La suite n’était plus qu’une formalité. La décision inévitable et douloureuse fut arrachée à l’homme qui ne s’était pas vu vieillir, sous l’amicale et insistante pression de ses parrains, de ses amis ou supposés tels, de ses donateurs et de l’opinion. Et l’on salua comme il convenait l’abnégation, le sens civique et l’esprit de sacrifice de celui que l’on venait de pousser dehors.

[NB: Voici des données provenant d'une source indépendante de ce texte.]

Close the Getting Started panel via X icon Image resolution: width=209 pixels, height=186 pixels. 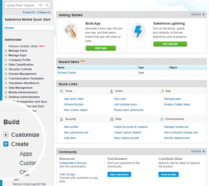[x=204, y=14]
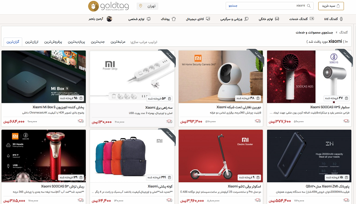Open the user profile avatar

(109, 19)
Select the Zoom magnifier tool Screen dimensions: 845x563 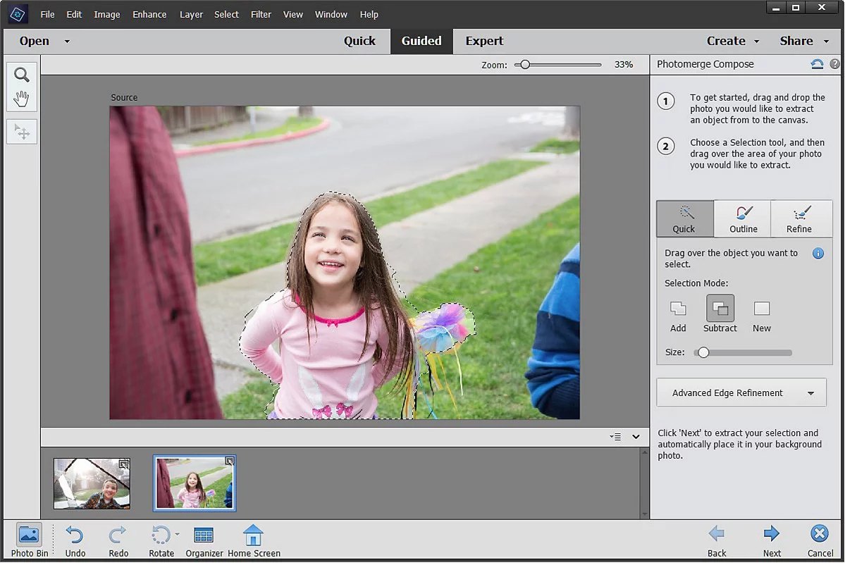coord(22,75)
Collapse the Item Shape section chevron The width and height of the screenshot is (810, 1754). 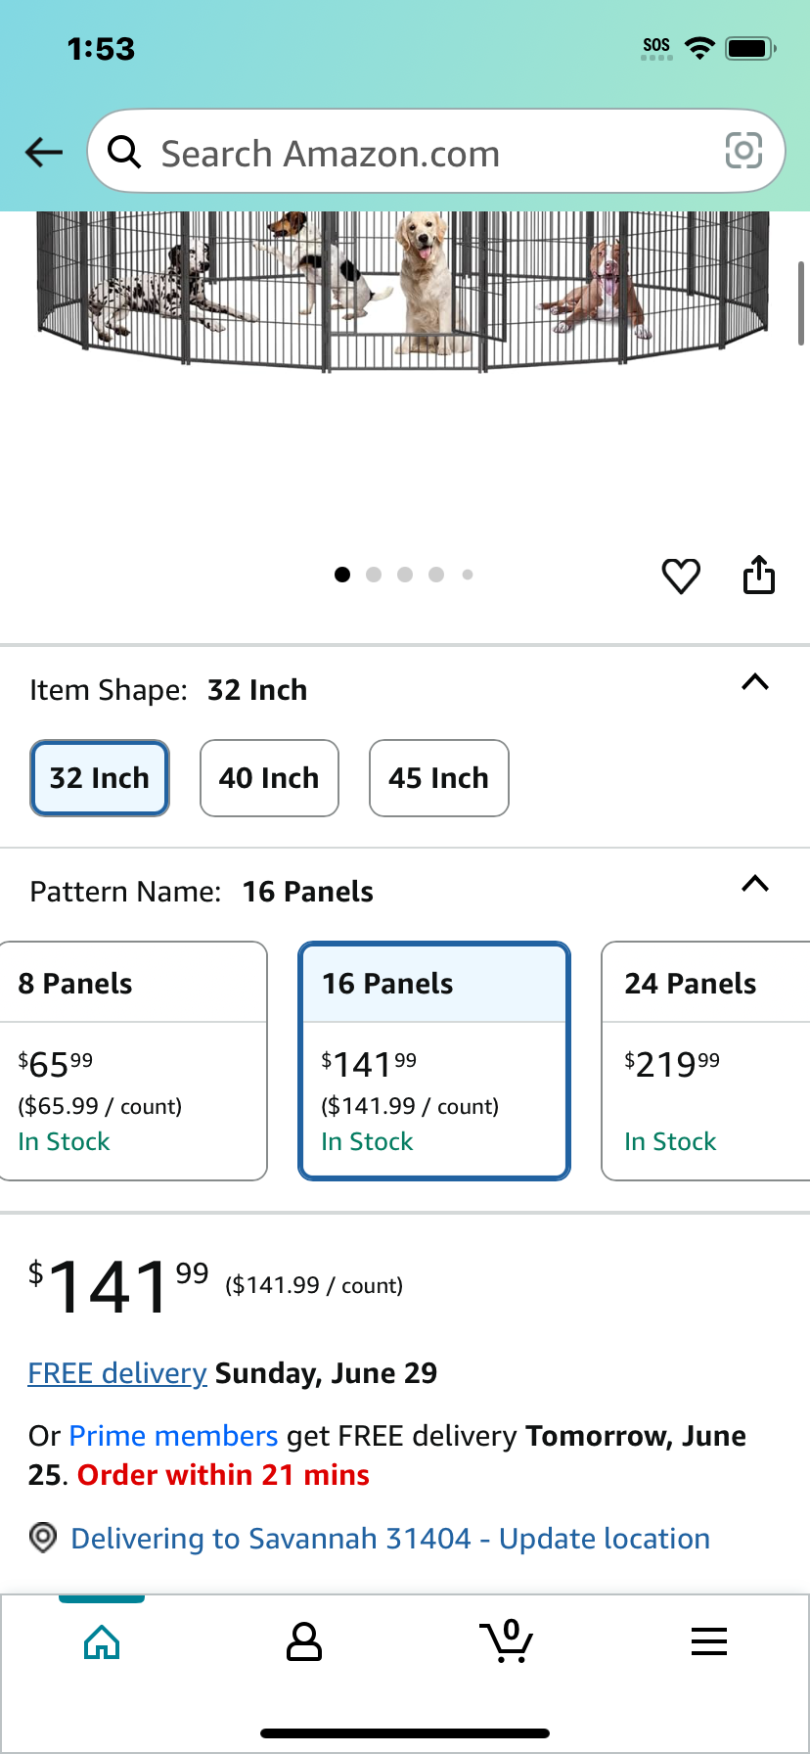(755, 682)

Kamala Harris, l'atout démocrate

Opportunément débarrassé de l’adversaire prévu et combattu depuis des mois, on a pu croire, un moment, que Donald Trump n’avait plus qu’à poursuivre sa marche triomphale, le long du boulevard que lui avaient ouvert les insuffisances puis la renonciation de Joe Biden. Lourde erreur. Portée à la vice-présidence par Joe Biden, le bienfaiteur auquel elle doit tout - un peu, comme chez nous, Emmanuel Macron à François Hollande ou Gabriel Attal à Emmanuel Macron -, Kamala Harris avait été reléguée dans l’ombre par le président Biden, de la même façon que celui-ci l’avait été par le président Obama, ou s’était vue confier, comme dans les contes de fées, des missions impossibles telles que juguler les flux migratoires. Le sort lui permet de déployer, en pleine lumière, les hautes ambitions qu’elle avait continué de nourrir dans l’ombre où elle se tenait prête. Le poste qu’elle occupait lui donne une légitimité pour briguer le fauteuil laissé vacant par son protecteur et pour détourner, à son profit, les mandats et les fonds qui s’étaient portés sur Joe Biden. Ses premiers pas, à commencer par ses pas de danse, sont d’une femme que l’événement n’a pas prise au dépourvu et ont suscité un enthousiasme qui répondait au sien. Dans la nouvelle et brève campagne qui s’ouvre à trois mois de l’élection, Kamala Harris possède et abat des atouts qui sont loin d’être négligeables. Et qu’en tout cas, Donald le chanceux aurait intérêt à ne pas méconnaître.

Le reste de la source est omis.